Research question: Which differential abundance testing methods among the selected 22 methods provide the most accurate results in terms of sensitivity and specificity for a prespecified 5% threshold for the false discovery rate?

Hypothesis: Certain differential abundance tests outperform others in terms of sensitivity and specificity.

Secondary objectives, research questions and hypotheses.

Aim 2: Assess how the performance of 22 differential abundance tests depend on sparsity of the dataset, effect size and sample size

Research question: How do changes in dataset sparsity, effect size, and sample size impact the sensitivity and specificity of differential abundance tests for a given 5% threshold for the false discovery rate?

Hypothesis: Performance advantages of differential abundance tests significantly depend on the sparsity of the data, effect size and sample size.

Exploratory objectives and research questions.

Aim 3: Identification of data characteristics that are predictive for performance advantages of specific differential abundance tests.

Research question: Which data characteristics are predictive for performance advantages and can be used to predict methods with beneficial performance?
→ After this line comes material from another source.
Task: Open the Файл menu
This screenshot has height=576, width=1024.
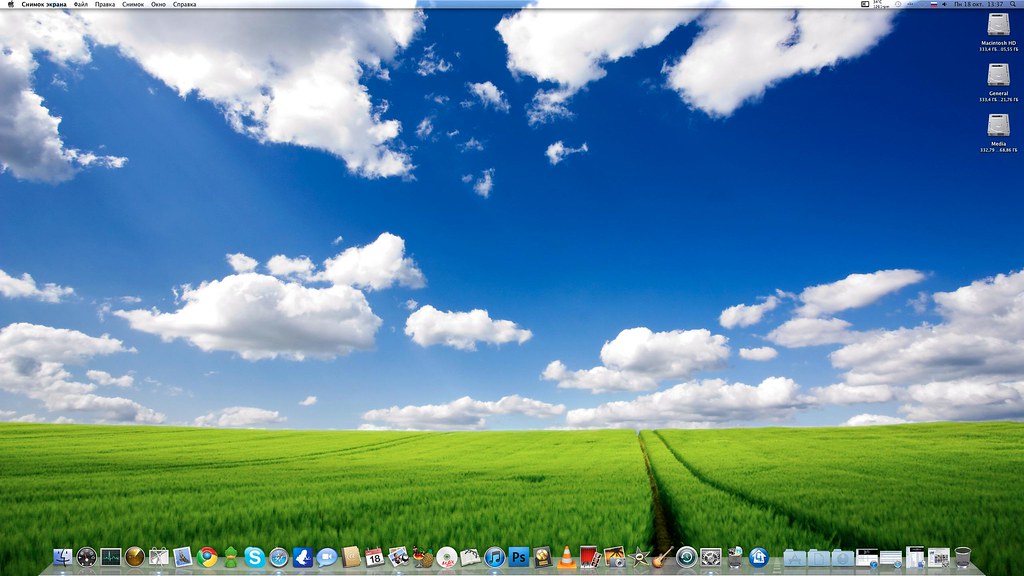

Hypothesis: There are data characteristics which can be used to predict performance advantages.

Aim 1 (Primary).

Based on 38 experimental 16S microbiome sequencing data templates, simulated datasets are generated. The experimental data templates originate from diverse environmental contexts such as the human gut, soil, wastewater, freshwater, plastisphere, marine and built environments. These templates were selected because they were previously used as benchmark datasets in Nearing et al. for complementary benchmarking analyses. Moreover, we used these datasets for simulating data to validate the results of Nearing et al. [1] and for studying the capabilities of simulated data, to reflect characteristics of their data templates realistically. These 38 experimental data templates exhibit a broad spectrum of data characteristics, including varying sample sizes ranging from 24 to 2296 and feature counts from 327 to 59,736. A detailed overview of dataset characteristics for these templates is provided in Supplement 2.

Three simulation tools, metaSPARSim [3], sparseDOSSA2 [4] and MIDASim [5], are employed to generate for each data template 10 simulated dataset, closely mimicking the original characteristics. This is achieved by calibrating the simulation parameters for each data template individually. If a tool underestimates the proportion of zeros, an appropriate proportion of zeros will be added as suggested in [2]. Then, the two simulation tools that best reflect experimental data templates are chosen for subsequent analyses. The quantitative number to judge at this point is the total number of rejected equivalence tests over all datasets and data characteristics [2].

A known ground truth in the simulated data with regulated as well as not regulated taxa is integrated as described in the following. The simulation parameters for both tools are calibrated three times: 1) To obtain parameters that correspond to no difference between the two groups of samples, calibration is done using experimental data for all samples jointly, i.e., independent on the group information. 2)+3) To obtain parameters, that are different in the two groups, calibration is done in each group separately, i.e., the simulation tools are calibrated to the samples belonging to the first group, and calibrated to the samples belonging to the second group.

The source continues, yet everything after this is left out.